Fast die Hälfte der Händler rechnet einer Umfrage zufolge für das zweite Halbjahr mit einer schlechteren Geschäftslage als im Vorjahreszeitraum. Insgesamt könnten die Umsätze um zwei Prozent sinken.
Fußgängerzone in München: Der stationäre Einzelhandel dürfte weiter an den Onlinemarkt verlieren (Bild von 2021)

Fußgängerzone in München: Der stationäre Einzelhandel dürfte weiter an den Onlinemarkt verlieren (Bild von 2021)

Foto: Peter Kneffel / dpa

Der Einzelhandel in Deutschland rechnet in diesem Jahr inflationsbereinigt mit schrumpfenden Umsätzen. Der Grund: dramatisch gestiegene Energiekosten und eine insgesamt schlechte Verbraucherstimmung. »Die steigende Inflation schmälert die Kaufkraft der Kundinnen und Kunden massiv«, sagte HDE-Hauptgeschäftsführer Stefan Genth in Berlin.

Aufgrund der hohen Inflation würden die Umsätze des Einzelhandels zwar auch in diesem Jahr nominal um drei Prozent auf 607 Milliarden Euro steigen, prognostizierte der HDE. Real – also inflationsbereinigt – bedeute dies jedoch Umsatzeinbußen von zwei Prozent.

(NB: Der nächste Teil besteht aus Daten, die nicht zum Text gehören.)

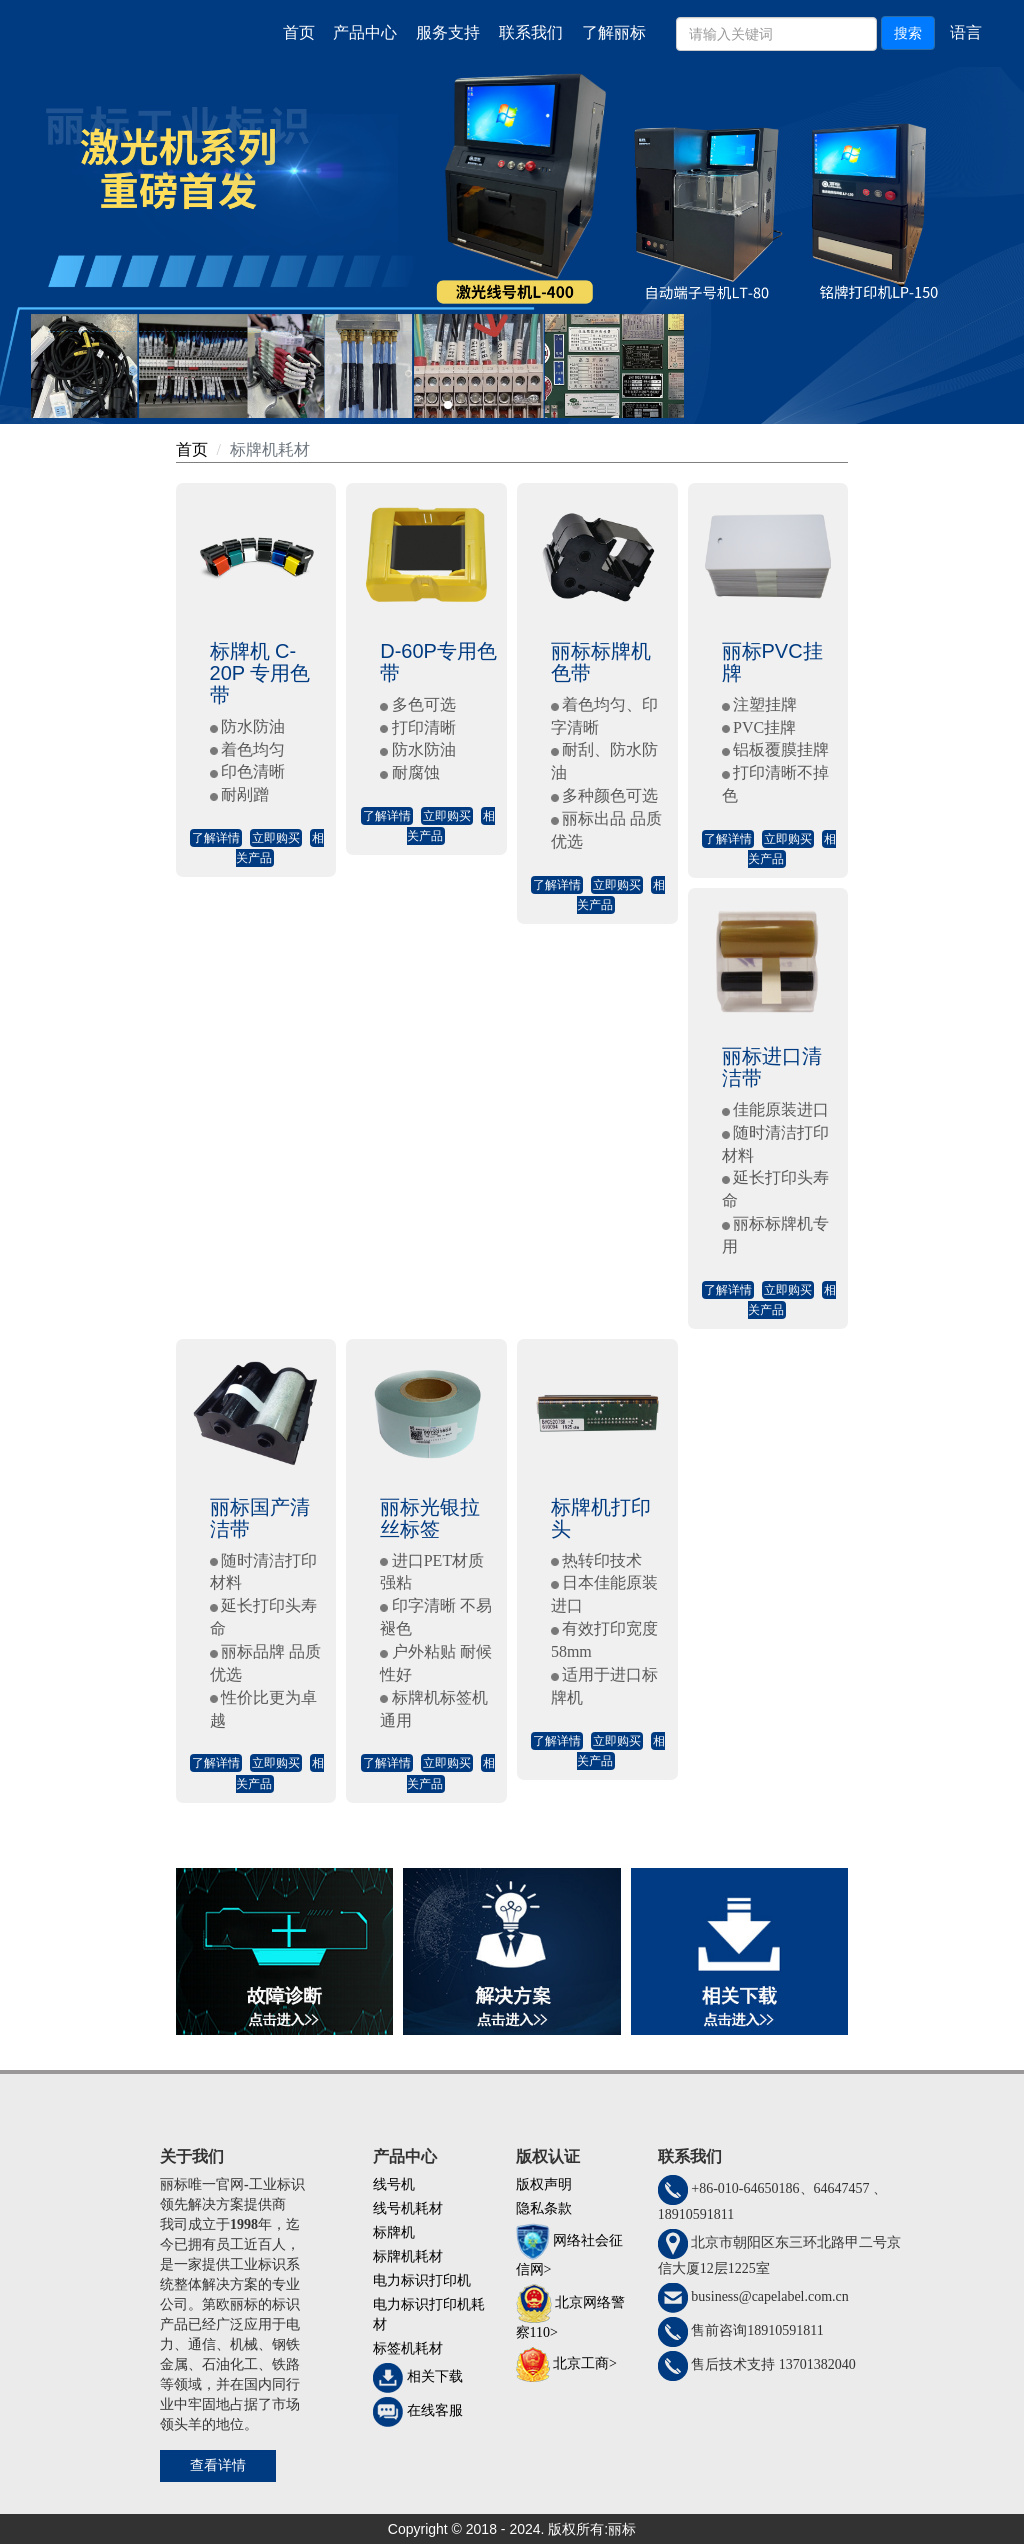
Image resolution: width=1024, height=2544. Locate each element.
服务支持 (448, 32)
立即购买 (276, 838)
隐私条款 (544, 2208)
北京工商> (585, 2363)
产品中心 (365, 32)
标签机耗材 (408, 2348)
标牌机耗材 (270, 449)
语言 (966, 32)
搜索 (908, 33)
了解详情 (216, 838)
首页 (299, 32)
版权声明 (544, 2184)
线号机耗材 (408, 2208)
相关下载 (435, 2377)
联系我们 (531, 32)
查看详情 (218, 2465)
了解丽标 (614, 32)
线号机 (394, 2184)
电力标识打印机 (422, 2280)
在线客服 (435, 2411)
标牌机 (394, 2232)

Der Großteil des Wachstums dürfte auch diesem Jahr auf den Onlinehandel entfallen. Der HDE-Prognose zufolge könnte er seinen Umsatz um 12,4 Prozent auf gut 97 Milliarden Euro steigern. Der stationäre Handel dürfte demnach um 1,4 Prozent auf knapp 510 Milliarden Euro zulegen – und damit erneut Marktanteile an den Onlinehandel verlieren.

Nach einer aktuellen Umfrage des HDE unter 800 Unternehmen rechnet fast die Hälfte der Händler im zweiten Halbjahr mit einer Verschlechterung der Geschäftslage gegenüber dem noch stark von Corona geprägten zweiten Halbjahr 2021.